■ Task goal:
Every line below needs to be transcribed without alteration, and no image may be carried over.

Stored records
-- -- --
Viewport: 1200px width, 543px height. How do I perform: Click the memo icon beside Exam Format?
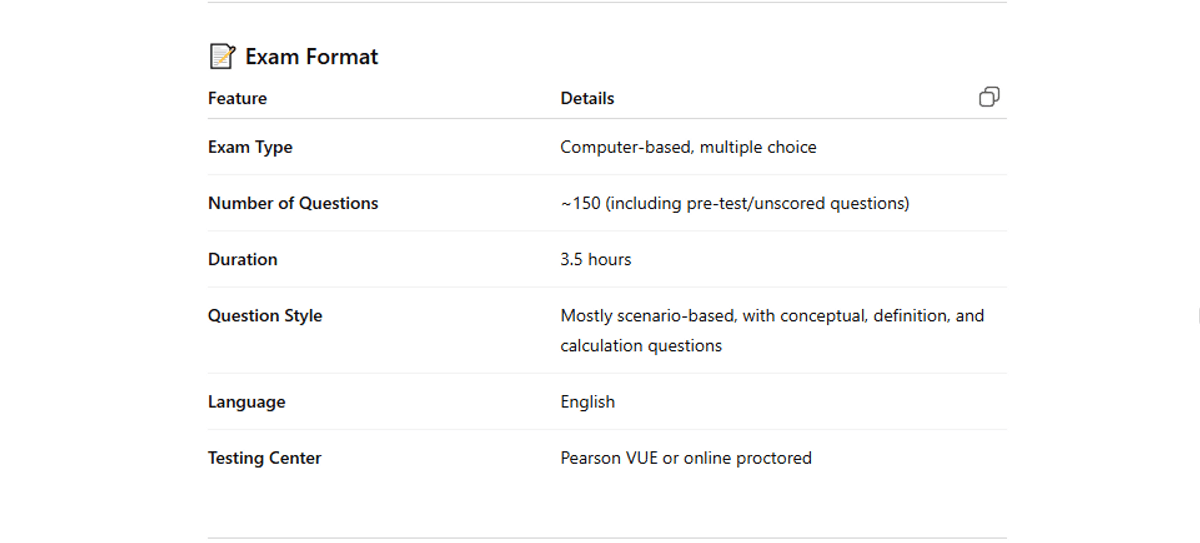[222, 57]
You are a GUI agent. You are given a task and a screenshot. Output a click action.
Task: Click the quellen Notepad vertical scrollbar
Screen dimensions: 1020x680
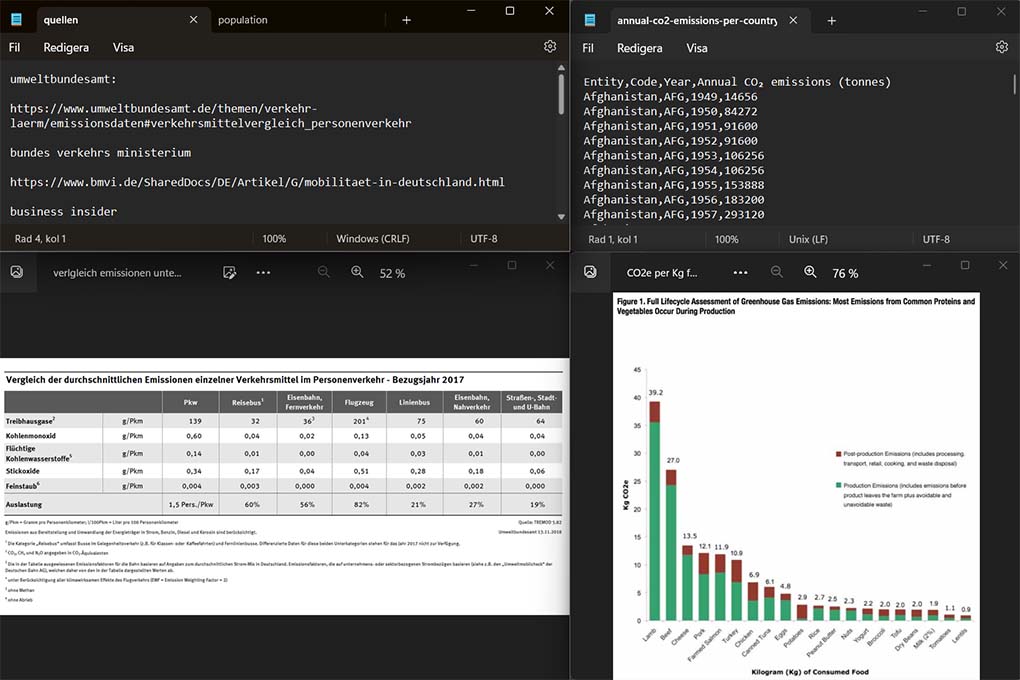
-- -- --
■ Answer to the exercise:
Viewport: 1200px width, 543px height. How do I perform: Click the memo icon beside Exam Format?
[222, 57]
You are a GUI agent. You are given a task and a screenshot. Output a click action.
Task: Click the quellen Notepad vertical scrollbar
Screen dimensions: 1020x680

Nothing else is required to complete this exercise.